Talking from my experience on the software side, with the onset of increased usage of external data, it’s imperative that any process that is in place is agile, using techniques such as in memory processing, machine learning and semantic annotation to aid with a fast turn around and easy data identification.
I’m a proponent of what I like to call ‘Live Data Quality’, a process whereby data quality is ‘always on’ for when dealing with interaction with the master data sources. This is distinct from ‘real time data quality’ as with a real time process, it’s the delivery mechanism that is immediate, but not the evolution of rules, relationships and results. The concept of Live Data Quality is something that reacts to stimuli such as updates from reference sources, relationship discovery or the inclusion of new data to offer continual refinement of the rules, the results and the reporting methods.
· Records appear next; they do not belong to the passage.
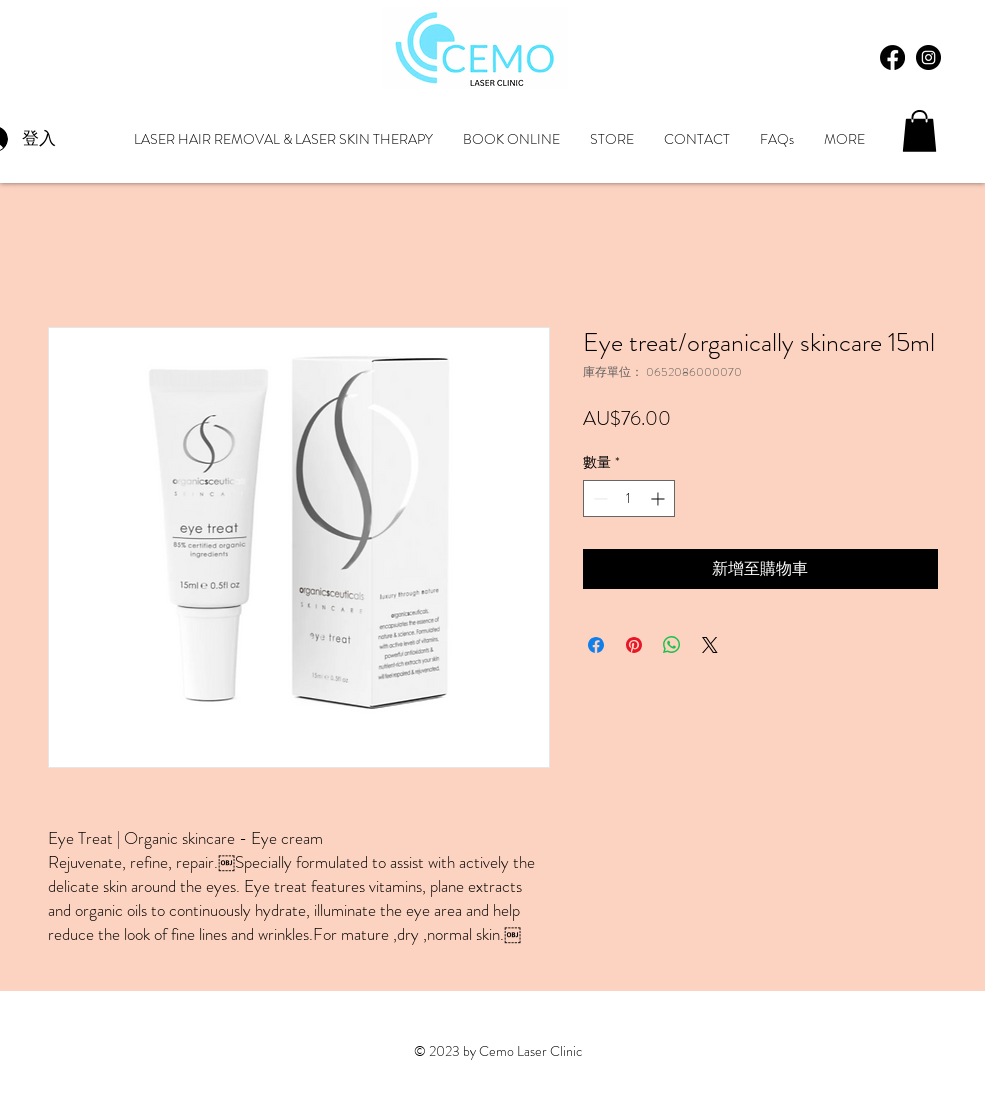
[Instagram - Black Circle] (928, 57)
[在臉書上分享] (596, 645)
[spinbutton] (629, 498)
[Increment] (659, 498)
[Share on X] (710, 645)
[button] (919, 131)
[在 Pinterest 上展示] (634, 645)
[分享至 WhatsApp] (672, 645)
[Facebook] (892, 57)
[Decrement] (598, 498)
This makes the steward responsible for the monitoring of the overall process of data quality rather than the management of each individual data set. This will in turn, allow for better reporting, for actionable results to be realized more quickly and for performance to scale to cope with challenge of varied and sizable external reference data. After all, the decisions of data utilization are usually made at a more senior level. What we are dealing with here is Scotty in the Enterprise’s engine room, where increasing demands are inevitably met with ‘I’m givin’ her all she’s got Captain!’
Finally, taking your Star Trek analogy one step further, if we use the traditional models to deal with external Big Data, then we face the ‘no win’ scenario. I’m more a fan of Captain Kirk’s solution to the Kobayashi Maru, which is to redefine the problem to ensure success and I believe ‘Live Data Quality’ is at least a step in the right direction.
Thanks a lot for good comment Simon. Yep, the data steward will need some cutting edge tools out there.